> **RECORDS FOR PROCESSING**
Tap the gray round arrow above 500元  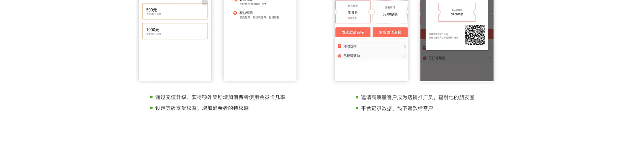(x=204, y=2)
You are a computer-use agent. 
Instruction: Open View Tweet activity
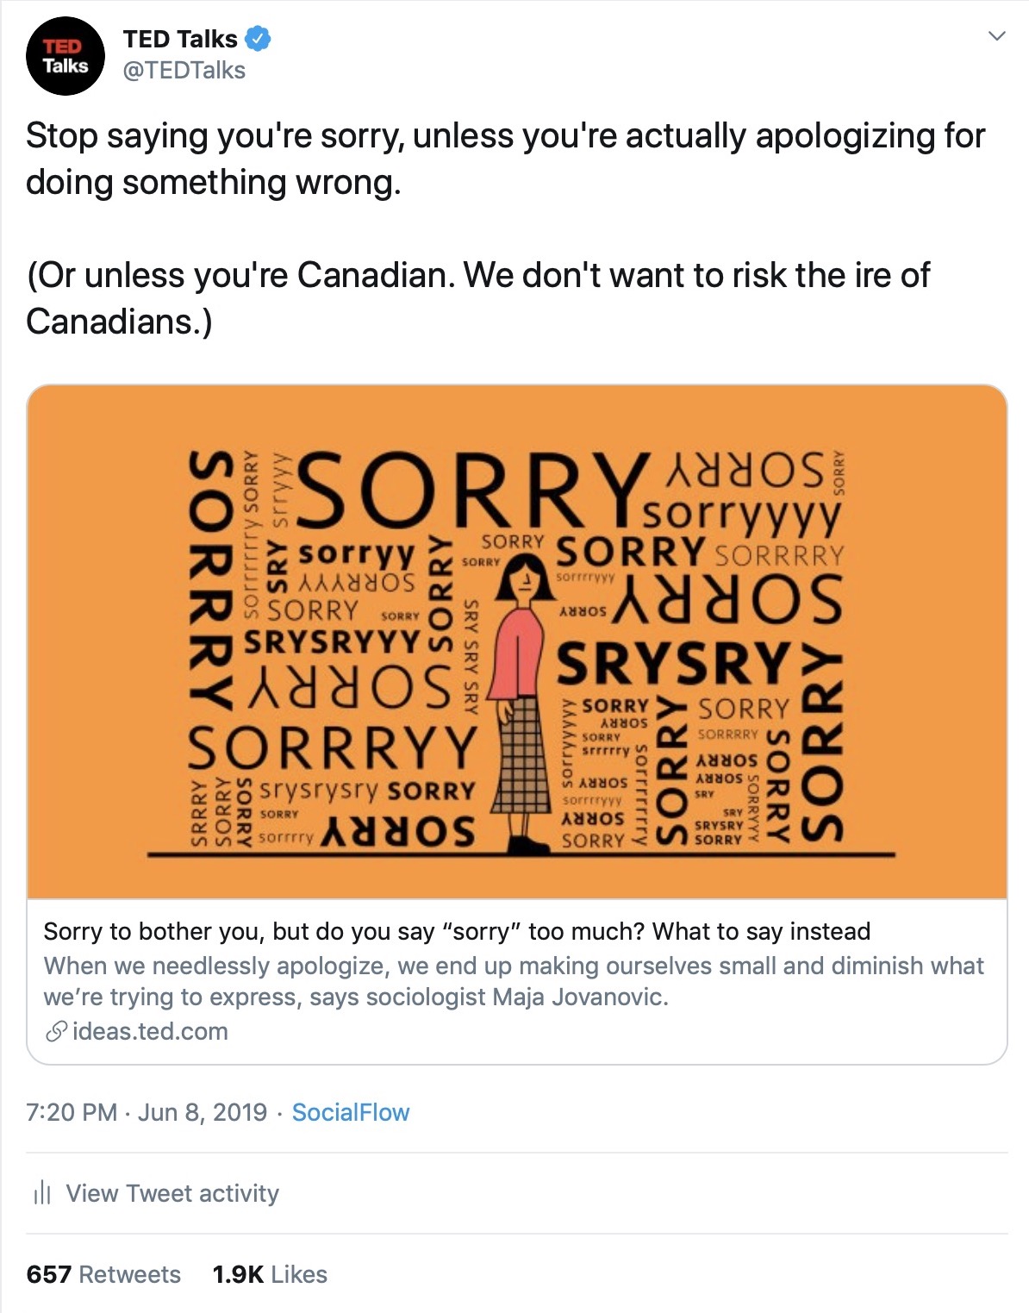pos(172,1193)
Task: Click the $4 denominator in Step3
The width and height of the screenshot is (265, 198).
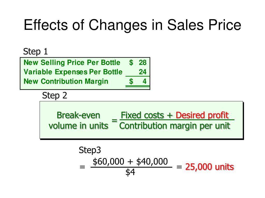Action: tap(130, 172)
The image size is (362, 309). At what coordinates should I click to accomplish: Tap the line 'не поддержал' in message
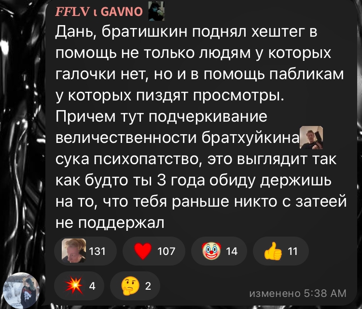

* * *

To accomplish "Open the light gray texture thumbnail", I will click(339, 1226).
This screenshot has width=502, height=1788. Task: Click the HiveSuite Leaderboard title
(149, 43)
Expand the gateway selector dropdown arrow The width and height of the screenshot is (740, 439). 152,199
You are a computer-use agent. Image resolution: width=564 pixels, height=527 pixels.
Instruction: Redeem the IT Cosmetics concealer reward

...

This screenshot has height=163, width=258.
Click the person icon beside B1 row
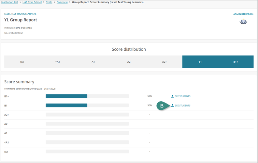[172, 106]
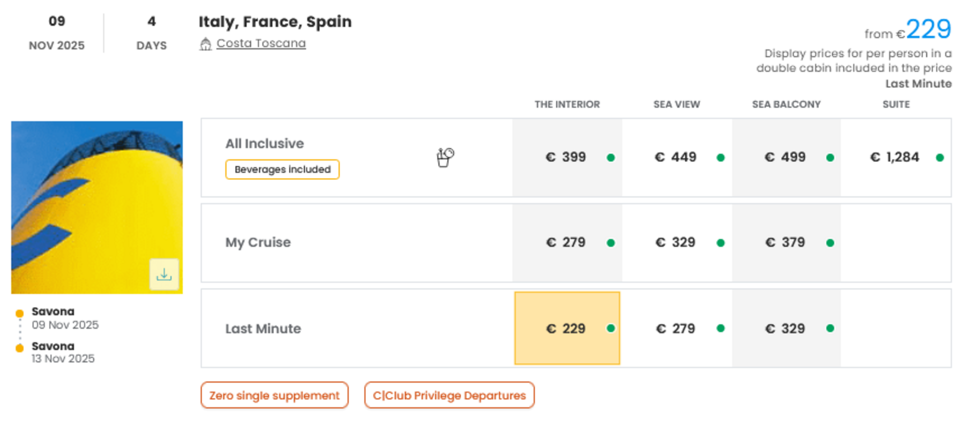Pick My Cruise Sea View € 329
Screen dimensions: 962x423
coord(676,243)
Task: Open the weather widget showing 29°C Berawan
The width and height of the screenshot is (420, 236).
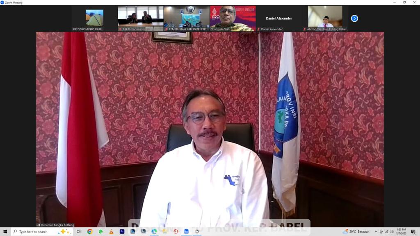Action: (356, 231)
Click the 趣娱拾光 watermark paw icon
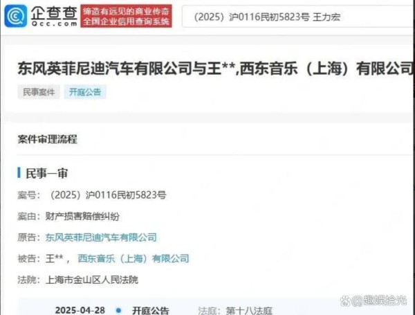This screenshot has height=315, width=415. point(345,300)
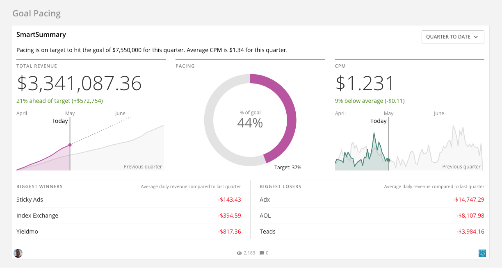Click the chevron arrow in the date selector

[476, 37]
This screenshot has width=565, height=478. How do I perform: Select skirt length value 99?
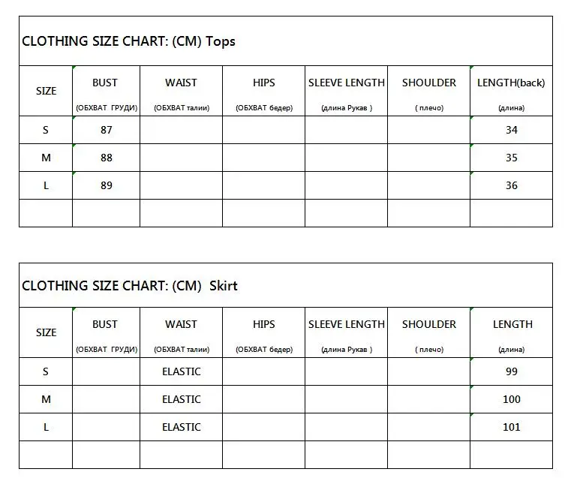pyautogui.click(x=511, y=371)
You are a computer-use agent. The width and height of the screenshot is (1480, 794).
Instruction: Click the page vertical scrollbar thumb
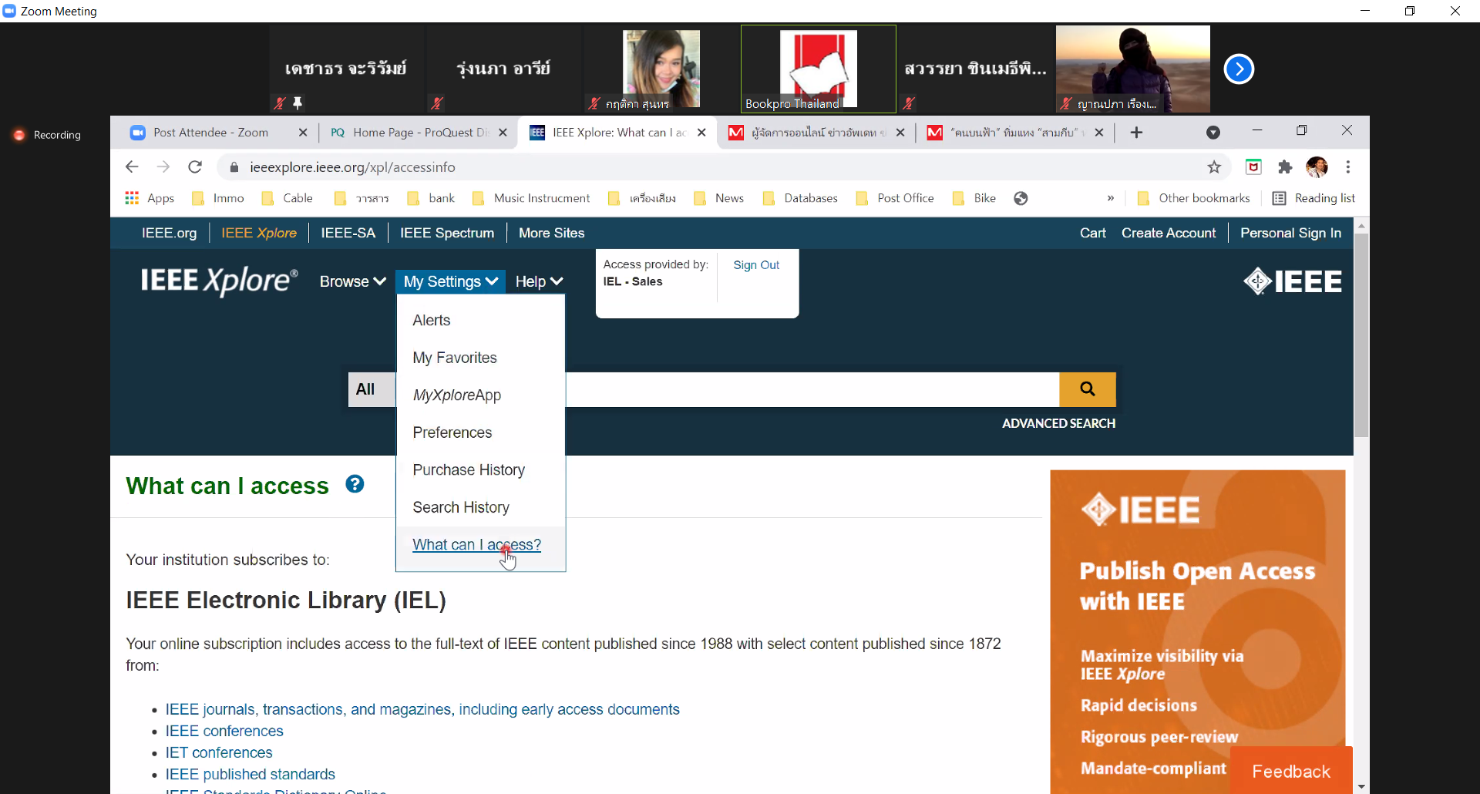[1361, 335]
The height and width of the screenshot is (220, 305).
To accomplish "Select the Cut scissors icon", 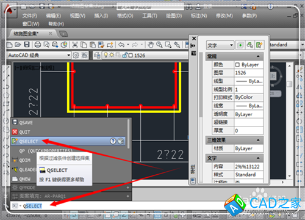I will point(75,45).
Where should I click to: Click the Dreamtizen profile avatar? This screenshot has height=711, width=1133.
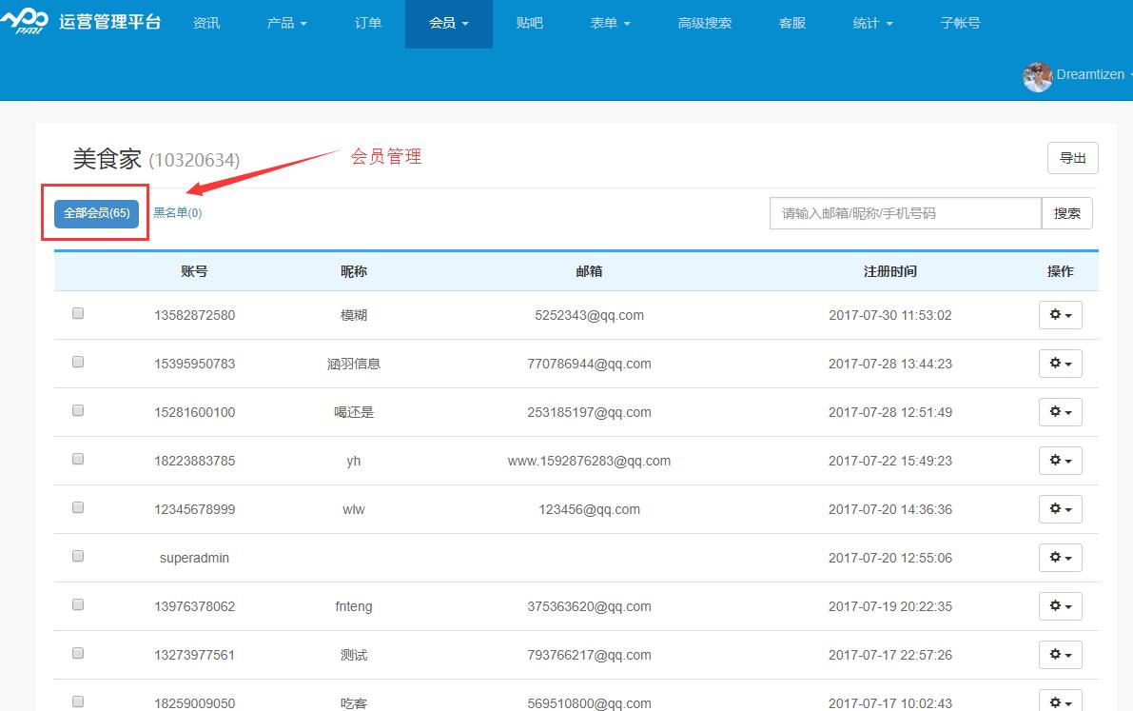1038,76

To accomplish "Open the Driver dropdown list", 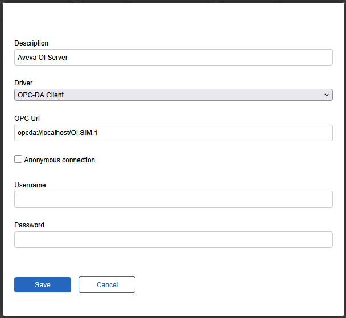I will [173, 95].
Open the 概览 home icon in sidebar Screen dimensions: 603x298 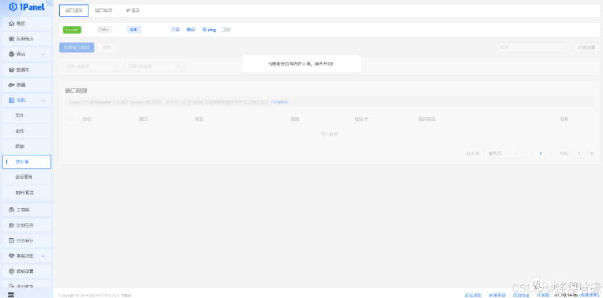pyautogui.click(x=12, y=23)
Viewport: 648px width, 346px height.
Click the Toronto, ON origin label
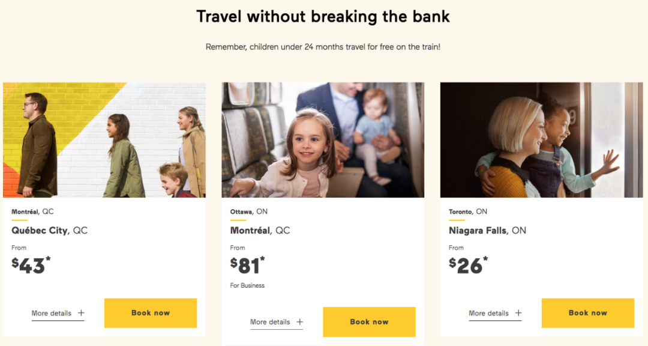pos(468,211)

> **REQUIREMENT**
How many lines of the listing hold the string "agent"? Give the number alone.

> **RESPONSE TO THE EXERCISE**
3